**PROBLEM STATEMENT**
When the line containing "Instruction: Click the Organic" is found in the data below, copy it and each line after it through the line containing "Viewport: 1401px width, 840px height.", exactly and with no others.

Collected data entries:

↓

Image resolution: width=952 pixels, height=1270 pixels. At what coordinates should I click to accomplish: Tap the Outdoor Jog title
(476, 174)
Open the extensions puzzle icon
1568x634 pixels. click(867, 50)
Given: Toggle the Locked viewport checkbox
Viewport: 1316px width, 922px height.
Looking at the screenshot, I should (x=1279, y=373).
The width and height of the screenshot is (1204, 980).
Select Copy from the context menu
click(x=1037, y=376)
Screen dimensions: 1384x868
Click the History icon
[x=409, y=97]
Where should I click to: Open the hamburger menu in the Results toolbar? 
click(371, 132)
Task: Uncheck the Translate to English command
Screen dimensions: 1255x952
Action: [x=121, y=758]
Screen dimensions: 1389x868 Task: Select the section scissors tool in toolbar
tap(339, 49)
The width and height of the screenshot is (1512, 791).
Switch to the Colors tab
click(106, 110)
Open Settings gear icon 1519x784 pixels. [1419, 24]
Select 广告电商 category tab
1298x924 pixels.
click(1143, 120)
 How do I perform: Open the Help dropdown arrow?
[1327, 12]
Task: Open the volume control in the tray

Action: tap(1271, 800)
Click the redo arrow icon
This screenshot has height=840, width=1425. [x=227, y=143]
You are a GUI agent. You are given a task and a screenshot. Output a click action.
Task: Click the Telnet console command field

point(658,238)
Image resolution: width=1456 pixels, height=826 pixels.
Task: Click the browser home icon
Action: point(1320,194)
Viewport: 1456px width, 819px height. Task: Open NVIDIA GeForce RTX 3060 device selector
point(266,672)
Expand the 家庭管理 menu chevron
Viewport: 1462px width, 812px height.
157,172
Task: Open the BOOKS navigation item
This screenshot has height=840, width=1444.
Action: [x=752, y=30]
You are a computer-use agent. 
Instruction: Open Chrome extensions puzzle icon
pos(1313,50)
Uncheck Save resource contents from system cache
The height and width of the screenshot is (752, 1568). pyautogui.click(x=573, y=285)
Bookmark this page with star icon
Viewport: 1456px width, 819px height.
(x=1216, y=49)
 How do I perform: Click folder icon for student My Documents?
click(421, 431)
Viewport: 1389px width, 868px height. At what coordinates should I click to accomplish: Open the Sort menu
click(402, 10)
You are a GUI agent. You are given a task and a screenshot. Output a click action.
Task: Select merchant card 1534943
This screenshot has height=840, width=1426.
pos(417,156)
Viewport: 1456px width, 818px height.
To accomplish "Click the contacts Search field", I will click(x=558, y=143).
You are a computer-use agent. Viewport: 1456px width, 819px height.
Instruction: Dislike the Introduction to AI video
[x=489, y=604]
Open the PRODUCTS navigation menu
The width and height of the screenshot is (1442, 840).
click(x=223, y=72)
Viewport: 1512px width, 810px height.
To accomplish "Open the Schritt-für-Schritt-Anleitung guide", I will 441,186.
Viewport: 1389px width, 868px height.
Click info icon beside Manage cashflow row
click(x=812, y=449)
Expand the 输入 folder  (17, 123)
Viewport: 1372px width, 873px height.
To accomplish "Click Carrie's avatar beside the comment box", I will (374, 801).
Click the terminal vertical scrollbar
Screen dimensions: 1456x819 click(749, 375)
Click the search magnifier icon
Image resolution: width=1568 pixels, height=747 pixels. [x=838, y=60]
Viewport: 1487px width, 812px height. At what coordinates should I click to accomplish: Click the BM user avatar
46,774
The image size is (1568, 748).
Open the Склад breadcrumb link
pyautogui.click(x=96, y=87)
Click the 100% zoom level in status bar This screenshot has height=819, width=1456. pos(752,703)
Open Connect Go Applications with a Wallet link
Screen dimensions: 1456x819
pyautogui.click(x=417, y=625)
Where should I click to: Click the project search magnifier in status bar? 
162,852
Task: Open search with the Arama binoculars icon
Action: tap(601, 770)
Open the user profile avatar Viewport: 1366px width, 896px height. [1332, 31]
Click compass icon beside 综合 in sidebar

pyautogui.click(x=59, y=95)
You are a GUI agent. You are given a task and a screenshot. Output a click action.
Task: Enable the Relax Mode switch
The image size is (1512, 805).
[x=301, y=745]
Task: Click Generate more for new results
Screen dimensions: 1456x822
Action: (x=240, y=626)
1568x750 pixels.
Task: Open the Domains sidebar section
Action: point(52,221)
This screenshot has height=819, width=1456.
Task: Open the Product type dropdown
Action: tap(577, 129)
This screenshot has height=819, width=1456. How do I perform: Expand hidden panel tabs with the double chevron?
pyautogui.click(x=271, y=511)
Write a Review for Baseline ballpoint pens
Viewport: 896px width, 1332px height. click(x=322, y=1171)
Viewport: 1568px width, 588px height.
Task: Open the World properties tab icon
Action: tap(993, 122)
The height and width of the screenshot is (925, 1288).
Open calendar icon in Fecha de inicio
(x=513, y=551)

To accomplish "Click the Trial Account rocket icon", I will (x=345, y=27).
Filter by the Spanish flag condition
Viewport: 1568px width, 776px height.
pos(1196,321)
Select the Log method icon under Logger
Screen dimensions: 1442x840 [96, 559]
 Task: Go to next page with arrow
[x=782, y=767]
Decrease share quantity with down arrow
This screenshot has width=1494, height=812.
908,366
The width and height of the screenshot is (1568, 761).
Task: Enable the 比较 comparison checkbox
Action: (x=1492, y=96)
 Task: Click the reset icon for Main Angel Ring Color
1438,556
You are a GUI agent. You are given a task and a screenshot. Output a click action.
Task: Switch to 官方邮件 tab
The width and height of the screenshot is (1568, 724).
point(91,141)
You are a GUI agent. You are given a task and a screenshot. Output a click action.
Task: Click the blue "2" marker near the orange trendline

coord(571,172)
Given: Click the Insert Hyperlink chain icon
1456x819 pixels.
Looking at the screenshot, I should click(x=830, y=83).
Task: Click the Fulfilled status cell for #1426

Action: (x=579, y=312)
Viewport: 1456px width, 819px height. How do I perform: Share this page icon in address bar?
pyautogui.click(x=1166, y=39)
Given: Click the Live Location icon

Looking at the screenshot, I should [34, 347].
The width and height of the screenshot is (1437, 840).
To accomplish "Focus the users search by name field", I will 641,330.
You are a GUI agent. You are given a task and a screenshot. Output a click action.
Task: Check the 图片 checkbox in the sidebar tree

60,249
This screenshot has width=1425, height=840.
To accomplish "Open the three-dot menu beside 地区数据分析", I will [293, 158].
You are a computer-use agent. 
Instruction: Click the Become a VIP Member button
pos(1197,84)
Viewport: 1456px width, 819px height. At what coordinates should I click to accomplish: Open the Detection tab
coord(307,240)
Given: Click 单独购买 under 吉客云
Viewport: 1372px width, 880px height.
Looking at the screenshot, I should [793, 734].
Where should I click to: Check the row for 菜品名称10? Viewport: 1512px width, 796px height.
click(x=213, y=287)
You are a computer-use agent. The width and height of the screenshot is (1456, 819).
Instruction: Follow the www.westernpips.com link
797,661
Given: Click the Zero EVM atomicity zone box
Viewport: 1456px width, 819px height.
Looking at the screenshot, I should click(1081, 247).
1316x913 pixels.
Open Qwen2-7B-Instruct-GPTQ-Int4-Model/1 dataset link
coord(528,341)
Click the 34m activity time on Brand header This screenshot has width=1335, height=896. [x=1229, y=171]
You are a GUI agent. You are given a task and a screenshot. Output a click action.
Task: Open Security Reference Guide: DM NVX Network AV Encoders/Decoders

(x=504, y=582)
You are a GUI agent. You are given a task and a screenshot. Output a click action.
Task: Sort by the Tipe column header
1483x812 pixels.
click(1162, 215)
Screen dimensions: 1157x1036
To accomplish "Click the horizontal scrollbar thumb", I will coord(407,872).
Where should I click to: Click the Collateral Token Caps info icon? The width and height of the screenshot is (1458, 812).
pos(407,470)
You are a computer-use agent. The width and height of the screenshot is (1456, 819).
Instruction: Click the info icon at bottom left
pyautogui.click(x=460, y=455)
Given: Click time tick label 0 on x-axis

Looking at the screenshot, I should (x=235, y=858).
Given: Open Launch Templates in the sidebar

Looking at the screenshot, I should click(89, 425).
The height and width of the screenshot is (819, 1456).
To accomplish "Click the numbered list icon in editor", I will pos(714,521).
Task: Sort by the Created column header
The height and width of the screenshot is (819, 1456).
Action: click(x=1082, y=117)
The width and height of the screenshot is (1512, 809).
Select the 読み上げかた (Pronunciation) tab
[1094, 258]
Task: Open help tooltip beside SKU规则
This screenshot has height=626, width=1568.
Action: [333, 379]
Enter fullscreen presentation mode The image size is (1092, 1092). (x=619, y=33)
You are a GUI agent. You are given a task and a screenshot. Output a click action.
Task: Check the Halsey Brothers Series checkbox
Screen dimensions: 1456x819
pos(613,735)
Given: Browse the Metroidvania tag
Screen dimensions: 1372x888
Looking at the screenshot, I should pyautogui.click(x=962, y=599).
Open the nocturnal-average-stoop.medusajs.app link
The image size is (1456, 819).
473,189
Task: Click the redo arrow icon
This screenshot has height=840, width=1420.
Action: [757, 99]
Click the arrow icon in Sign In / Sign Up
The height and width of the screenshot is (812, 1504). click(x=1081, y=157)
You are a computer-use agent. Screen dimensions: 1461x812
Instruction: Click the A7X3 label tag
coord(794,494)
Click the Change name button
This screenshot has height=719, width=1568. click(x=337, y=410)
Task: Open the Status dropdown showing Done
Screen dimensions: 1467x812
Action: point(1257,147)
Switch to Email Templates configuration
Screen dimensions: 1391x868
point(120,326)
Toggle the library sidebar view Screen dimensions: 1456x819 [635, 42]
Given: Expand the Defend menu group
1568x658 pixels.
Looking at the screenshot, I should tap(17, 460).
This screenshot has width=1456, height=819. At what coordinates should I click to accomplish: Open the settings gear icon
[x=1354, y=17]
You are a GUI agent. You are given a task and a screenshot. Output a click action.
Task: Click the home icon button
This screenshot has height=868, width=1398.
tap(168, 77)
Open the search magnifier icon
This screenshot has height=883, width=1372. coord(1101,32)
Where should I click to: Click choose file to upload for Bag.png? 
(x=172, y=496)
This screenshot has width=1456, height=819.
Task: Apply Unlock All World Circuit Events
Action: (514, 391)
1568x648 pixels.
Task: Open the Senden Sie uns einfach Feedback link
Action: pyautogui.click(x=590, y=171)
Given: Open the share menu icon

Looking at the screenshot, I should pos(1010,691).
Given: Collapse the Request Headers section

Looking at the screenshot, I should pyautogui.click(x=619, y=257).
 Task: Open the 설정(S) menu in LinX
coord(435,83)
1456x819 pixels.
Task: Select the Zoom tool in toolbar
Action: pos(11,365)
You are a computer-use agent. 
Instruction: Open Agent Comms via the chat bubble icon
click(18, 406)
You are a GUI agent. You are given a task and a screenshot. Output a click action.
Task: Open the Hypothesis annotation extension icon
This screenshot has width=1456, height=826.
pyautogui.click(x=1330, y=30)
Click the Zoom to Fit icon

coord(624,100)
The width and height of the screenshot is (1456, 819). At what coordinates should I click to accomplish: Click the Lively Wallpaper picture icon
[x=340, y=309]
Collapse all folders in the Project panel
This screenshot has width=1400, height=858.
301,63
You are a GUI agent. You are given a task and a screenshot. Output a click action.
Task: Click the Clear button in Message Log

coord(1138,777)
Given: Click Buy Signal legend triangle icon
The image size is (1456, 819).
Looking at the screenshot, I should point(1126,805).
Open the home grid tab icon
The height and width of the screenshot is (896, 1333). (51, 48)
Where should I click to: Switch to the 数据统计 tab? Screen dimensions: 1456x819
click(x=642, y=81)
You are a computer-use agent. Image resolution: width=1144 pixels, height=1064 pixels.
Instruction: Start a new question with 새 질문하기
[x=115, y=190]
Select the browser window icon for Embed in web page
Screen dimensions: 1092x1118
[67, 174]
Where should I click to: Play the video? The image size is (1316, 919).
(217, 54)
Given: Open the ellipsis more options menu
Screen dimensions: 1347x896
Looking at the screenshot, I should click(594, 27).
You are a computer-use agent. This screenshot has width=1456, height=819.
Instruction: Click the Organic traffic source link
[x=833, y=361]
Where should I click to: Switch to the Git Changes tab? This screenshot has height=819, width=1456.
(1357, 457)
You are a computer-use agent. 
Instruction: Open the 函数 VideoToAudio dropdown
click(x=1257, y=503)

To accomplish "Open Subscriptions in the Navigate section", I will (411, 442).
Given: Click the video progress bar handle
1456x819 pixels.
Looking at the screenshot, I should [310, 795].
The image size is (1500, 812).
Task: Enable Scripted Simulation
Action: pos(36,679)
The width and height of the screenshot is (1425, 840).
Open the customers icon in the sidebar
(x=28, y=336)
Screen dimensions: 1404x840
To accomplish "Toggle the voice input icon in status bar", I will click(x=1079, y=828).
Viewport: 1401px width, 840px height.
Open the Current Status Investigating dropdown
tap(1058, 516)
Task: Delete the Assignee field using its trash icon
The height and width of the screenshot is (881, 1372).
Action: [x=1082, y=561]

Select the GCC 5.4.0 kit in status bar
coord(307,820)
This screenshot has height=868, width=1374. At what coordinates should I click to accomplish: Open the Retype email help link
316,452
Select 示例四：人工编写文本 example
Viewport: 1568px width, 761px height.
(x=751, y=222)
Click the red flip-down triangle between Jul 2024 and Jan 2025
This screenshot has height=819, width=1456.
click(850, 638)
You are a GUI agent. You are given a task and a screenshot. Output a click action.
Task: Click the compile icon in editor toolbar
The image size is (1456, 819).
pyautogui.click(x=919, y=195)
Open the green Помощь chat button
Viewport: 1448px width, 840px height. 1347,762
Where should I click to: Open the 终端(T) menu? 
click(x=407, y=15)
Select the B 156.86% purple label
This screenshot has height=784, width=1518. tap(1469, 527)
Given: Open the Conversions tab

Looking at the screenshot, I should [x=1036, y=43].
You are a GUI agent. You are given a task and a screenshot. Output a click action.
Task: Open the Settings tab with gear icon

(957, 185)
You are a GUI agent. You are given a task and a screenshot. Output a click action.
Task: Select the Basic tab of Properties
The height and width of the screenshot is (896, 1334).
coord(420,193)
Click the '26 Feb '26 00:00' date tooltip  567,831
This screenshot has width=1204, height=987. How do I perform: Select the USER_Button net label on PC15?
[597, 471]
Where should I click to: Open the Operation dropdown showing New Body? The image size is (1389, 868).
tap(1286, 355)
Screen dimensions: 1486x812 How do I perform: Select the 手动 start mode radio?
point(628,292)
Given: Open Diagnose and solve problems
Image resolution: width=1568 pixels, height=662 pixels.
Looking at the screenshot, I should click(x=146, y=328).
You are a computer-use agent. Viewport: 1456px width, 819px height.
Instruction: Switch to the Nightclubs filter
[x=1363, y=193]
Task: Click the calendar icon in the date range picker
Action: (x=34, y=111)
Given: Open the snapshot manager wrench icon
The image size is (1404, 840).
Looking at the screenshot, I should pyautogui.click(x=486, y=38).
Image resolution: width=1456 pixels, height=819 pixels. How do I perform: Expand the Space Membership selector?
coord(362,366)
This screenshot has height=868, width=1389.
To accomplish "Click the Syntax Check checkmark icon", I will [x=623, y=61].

↑

**ANSWER FOR THE TASK**
Instruction: Click the Organic traffic source link
[x=833, y=361]
Where should I click to: Switch to the Git Changes tab? This screenshot has height=819, width=1456.
(1357, 457)
You are a computer-use agent. 
Instruction: Open the 函数 VideoToAudio dropdown
click(x=1257, y=503)

To accomplish "Open Subscriptions in the Navigate section", I will (411, 442).
Given: Click the video progress bar handle
1456x819 pixels.
Looking at the screenshot, I should [310, 795].
The image size is (1500, 812).
Task: Enable Scripted Simulation
Action: pos(36,679)
The width and height of the screenshot is (1425, 840).
Open the customers icon in the sidebar
(x=28, y=336)
Screen dimensions: 1404x840
To accomplish "Toggle the voice input icon in status bar", I will click(x=1079, y=828).
Viewport: 1401px width, 840px height.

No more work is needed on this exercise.